IMO, Jaime was jealous of those children. To quote from AGOT:

“Mothers.” The mana made the word sound like a curse. “I think birthing does something to your minds. You are all mad.” He laughed. It was a bitter sound.

AGOT, P. 69

Sounds to me as though Jaime is jealous of his own children. Those kids steal Cersei’s attention away from it’s rightful object, him. They invade his little self-formed fantasy world where him and Cersei are the beginning and the end, all that matter. And most of all, Cersei clearly loves them more than anything or anyone… himself included.

Initially, the unredeemed Jaime saw his kids as obstacles; things standing in the way of his relationship with their mother. And in later books, after his redemption… well, though he appears to take more interest in them. However, it seems to me as though his attitude has not changed. In AFFC, he is willing to have Tommen’s mother die, because he thinks she is a cheating bitch and deserves it. He spares no thought as to how Cersei’s execution may effect their son, nor does this ever have an effect on his decision making.

Furthermore, in ADWD, Jaime is presented as admirable and heroic by reflecting on how he should tell Myrcella the truth about her parentage. (“He thought of Myrcella. He wouldl have to tell her the truth.”) Yeah, okay, but… why? Why all of a sudden does he feel this compulsion for total, unsparing honesty? Is it indeed, as the book strongly implies (even more or less states) that Jaime, after all these years of immorality and lies, has finally broken out of Cersei’s evil thrall, and wants the truth to be known, and justice to be done? Or could his sudden desire to inform his 8 or 9 year old daughter of her mother’s duplicity be rooted in something else like, say, vengeance? Does he want to turn Cersei’s daughter against her, as retribution of Cersei’s cheating?


No, I would not push a child out of a window probably because I wouldn't be having sex with my brother in the first place! 


Your loss. You truly do not know what you’re missing. :spank:


If someone caught me with the person I love, and had the power to kill both her and my family (substituting my siblings for kids) I would probably end up pushing them from a tower. I like to think that I wouldn't do it but when it comes down to a kid I don't know versus my family I would always choose my family. I mean, it would be morally wrong and unforgivable but it's still protecting people I love.


Yes, but would you put your friends, family, or other people you love at risk willingly, for selfish reasons?

My issue with the Jaime throwing Bran thing is how some people claim it as Jaime doing what he did for love of Cersei.
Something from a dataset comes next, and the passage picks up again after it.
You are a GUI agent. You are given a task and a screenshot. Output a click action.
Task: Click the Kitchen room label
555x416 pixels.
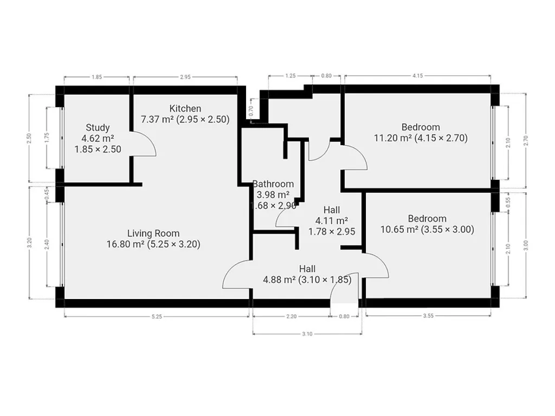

This reminds me of how people claim that Tyrion only killed Symon Sylvertongue for love—to protect his beloved Shae. Such people seem to forget that it was Tyrion who put his woman at risk in the first place, simply because he wanted to get off. If he’d truly loved Shae, he would have kept her out of kings landing and out of harms way, thus making him situations where he had to kill men to protect her unnecessary. Instead, he chose the fulfillment of his own selfish desires over her safety.

It was similar witih Jaime. The idea that he did it all for love of Cersei just doesn’t ring true when one considers how he so callously put Cersei at risk in the first place simply because he was horny.